Beijing, 9 Feb (ONA) --- Global stocks and Wall Street futures rose today as investors waited for U.S. inflation data for signs of how fast the Federal Reserve might pull back stimulus.
London and Frankfurt opened higher. Shanghai, Tokyo and Hong Kong advanced.
U.S. inflation data tomorrow (Thursday) are expected to show inflation rose to a four-decade high of 7.3% in January, adding to pressure to control prices. Traders expect the Fed to hike rates at least four times this year, starting next month.
In early trading, the FTSE 100 in London rose 0.6% to 7,612.25 and the DAX in Frankfurt added 0.7% to 15,359.40. The CAC 40 in Paris advanced 0.9% to 7,095.45.
On Wall Street, the future for the benchmark S&P 500 index was up 0.3%. That for the Dow Jones Industrial Average was 0.2% higher.
On Tuesday, the S&P 500 rose 0.8% and the Dow gained 1.1%. The Nasdaq composite advanced 1.3%.
Smaller company stocks outpaced the broader market in a potential sign that investors are optimistic about economic growth. The Russell 2000 index of smaller stocks rose 1.6%.
In Asia, the Shanghai Composite Index advanced 0.8% to 3,479.95 and the Nikkei 225 in Tokyo gained 1.1% to 27,579.87. The Hang Seng in Hong Kong was 2.1% to 24,829.99.
The Kospi in Seoul rose 0.8% to 2,768.85 and Sydney’s S&P-ASX 200 added 1.1% to 7,268.30.
India’s Sensex gained 0.8% to 58,316.17. New Zealand and Southeast Asia markets rose.
Markets have been volatile since Fed officials said in mid-December that plans to withdraw stimulus would be accelerated to cool inflation that is at multi-decade highs.
European and other central banks also are looking at when to withdraw stimulus.
The president of the European Central Bank, Christine Lagarde, said this week any rate hikes would be gradual. Investors expect the ECB to adopt a more hawkish policy at its March meeting after the board said last week inflation risks were rising.
Higher rates can depress stock prices by dampening economic activity and making it more expensive to borrow money to finance trading.

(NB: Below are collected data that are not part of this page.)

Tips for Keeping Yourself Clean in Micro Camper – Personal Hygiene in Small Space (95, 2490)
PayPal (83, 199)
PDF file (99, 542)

Economists expect Thursday’s data to show U.S. inflation accelerated to a four-decade high of 7.3% in January.
On Tuesday, the yield on the 10-year U.S. Treasury note, or the difference between its market price and the payout at maturity, rose to 1.96%, its highest level since the start of the pandemic, from Monday’s 1.91%.
Technology companies accounted for a big slice of the S&P 500′s rally. Apple rose 1.8%.
Chipmaker Nvidia rose 1.5% after announcing it terminated its plan to buy chip designer Arm from SoftBank.
Retailers and other companies that rely on direct consumer spending helped lift the market. Amazon rose 2.2% and Home Depot gained 1.1%.
In energy markets, benchmark U.S. crude lost 43 cents to $88.93 per barrel in electronic trading on the New York Mercantile Exchange. The contract fell $1.96 the previous session to $89.36. Brent crude, the price basis for international oils, retreated 34 cents to $90.44 per barrel in London. It lost $1.91 on Tuesday to $90.78.
The dollar declined to 115.36 yen from Tuesday’s 115.54 yen. The euro advanced to $1.1424 from $1.1413.